__DIRECTIONS FOR THIS TASK__
When writing out the entries below, keep only the lines from the line with "Task: Open the Service name dropdown" to the line with "You are a computer-use agent.", both included, exactly as they are, and leave the pictures aside.

__THE DATA__

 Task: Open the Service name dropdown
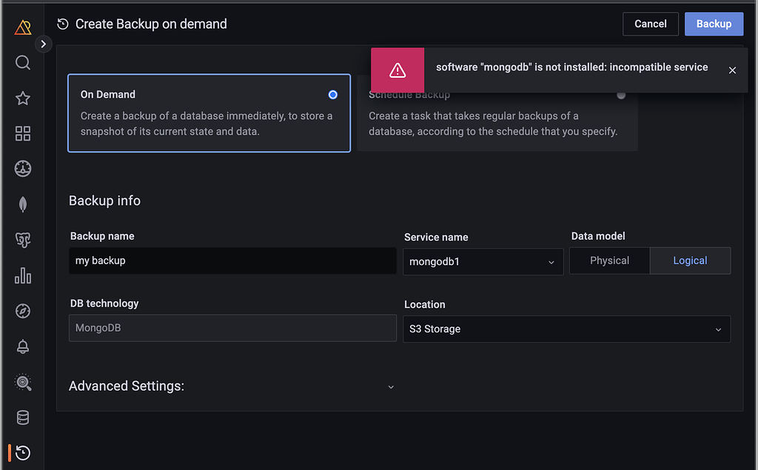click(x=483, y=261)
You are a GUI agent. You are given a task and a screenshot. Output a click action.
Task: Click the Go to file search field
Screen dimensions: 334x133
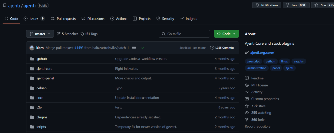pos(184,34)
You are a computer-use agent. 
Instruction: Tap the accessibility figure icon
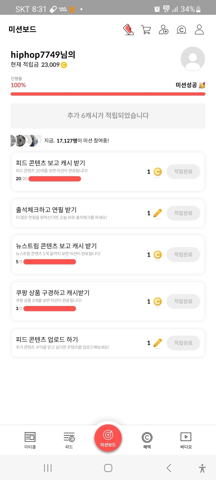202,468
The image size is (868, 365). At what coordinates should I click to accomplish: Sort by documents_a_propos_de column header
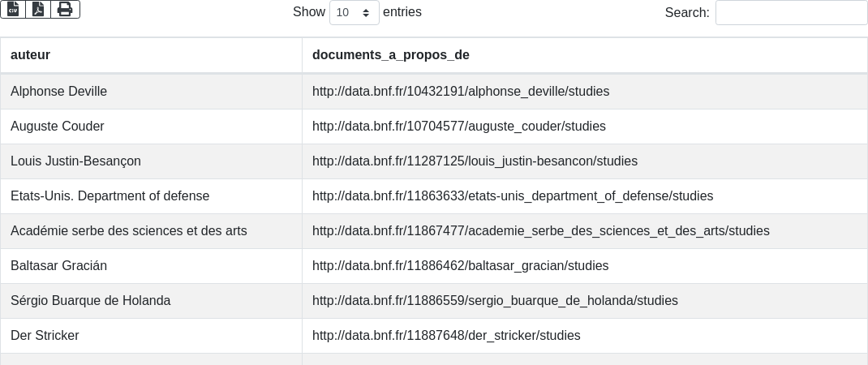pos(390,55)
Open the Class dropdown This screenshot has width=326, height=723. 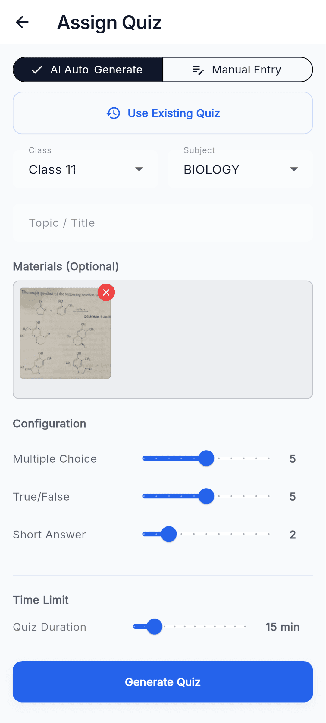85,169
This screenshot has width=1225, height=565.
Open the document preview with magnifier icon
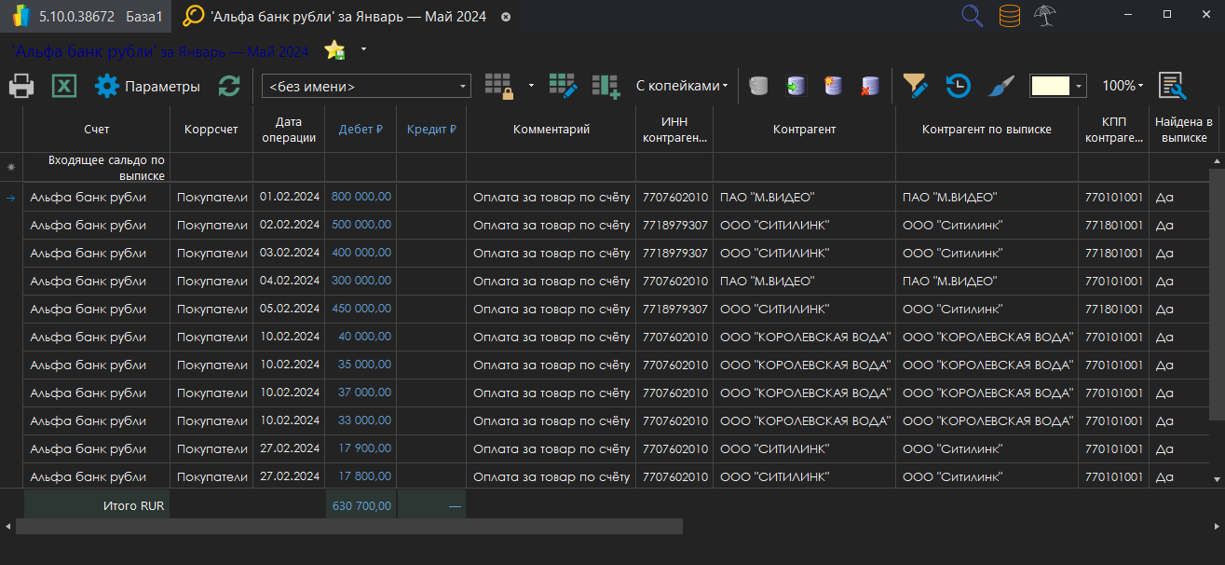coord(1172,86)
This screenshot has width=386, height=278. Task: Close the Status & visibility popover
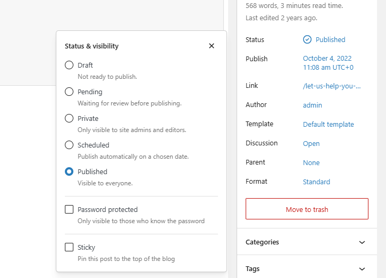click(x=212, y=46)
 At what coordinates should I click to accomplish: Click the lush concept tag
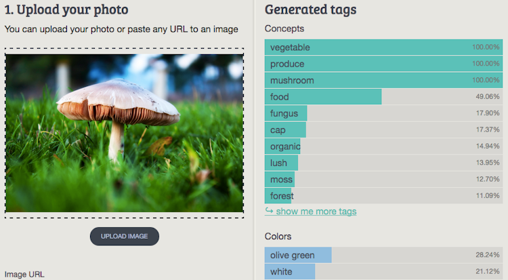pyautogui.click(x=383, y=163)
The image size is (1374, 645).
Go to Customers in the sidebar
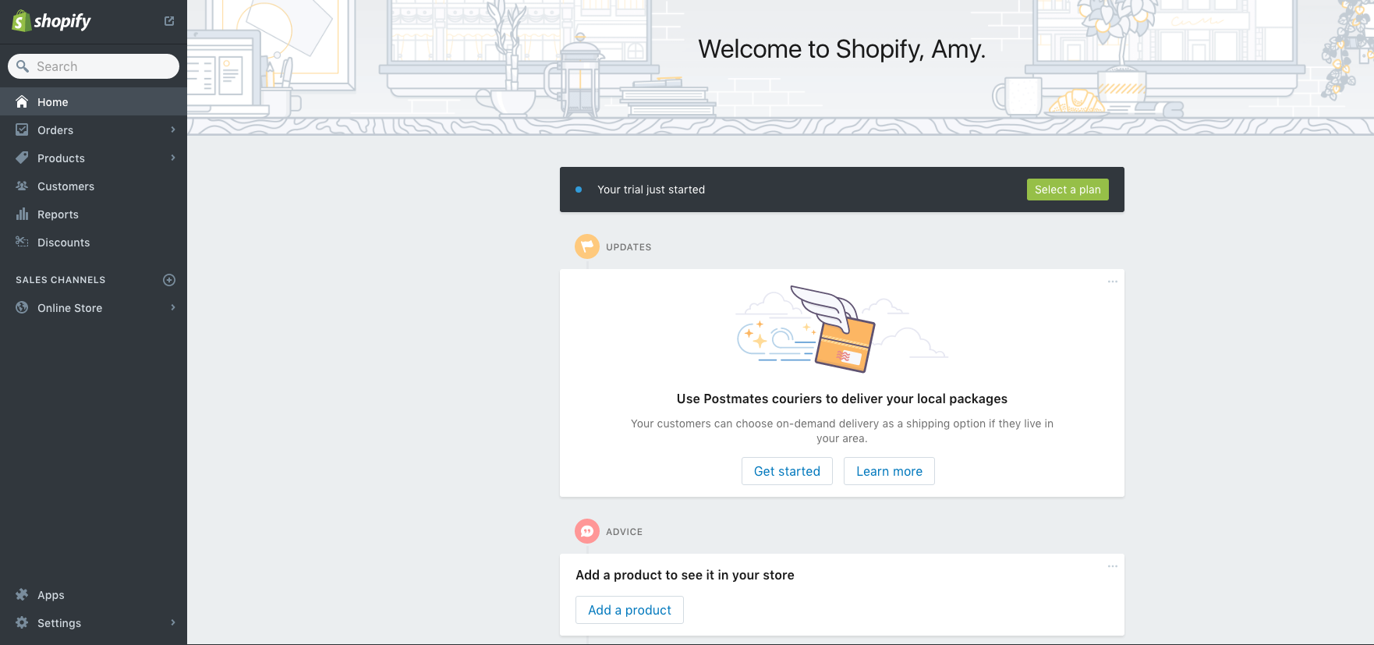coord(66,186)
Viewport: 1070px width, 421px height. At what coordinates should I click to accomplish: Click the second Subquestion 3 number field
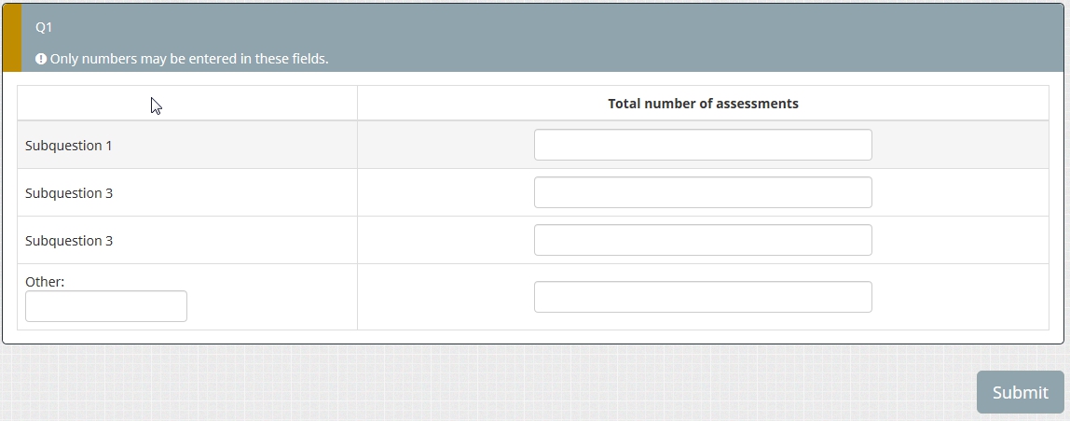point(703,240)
---
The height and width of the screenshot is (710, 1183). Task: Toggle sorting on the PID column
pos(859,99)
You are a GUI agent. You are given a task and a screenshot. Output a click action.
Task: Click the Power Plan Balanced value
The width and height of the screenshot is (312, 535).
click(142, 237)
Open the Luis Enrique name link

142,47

__REPLY__
 Task: Open the Service name dropdown
click(x=483, y=261)
You are a GUI agent. You are given a task and a screenshot. Output a click action.
Task: Click the Go to file search field
Screen dimensions: 334x133
pos(184,34)
You are a computer-use agent. 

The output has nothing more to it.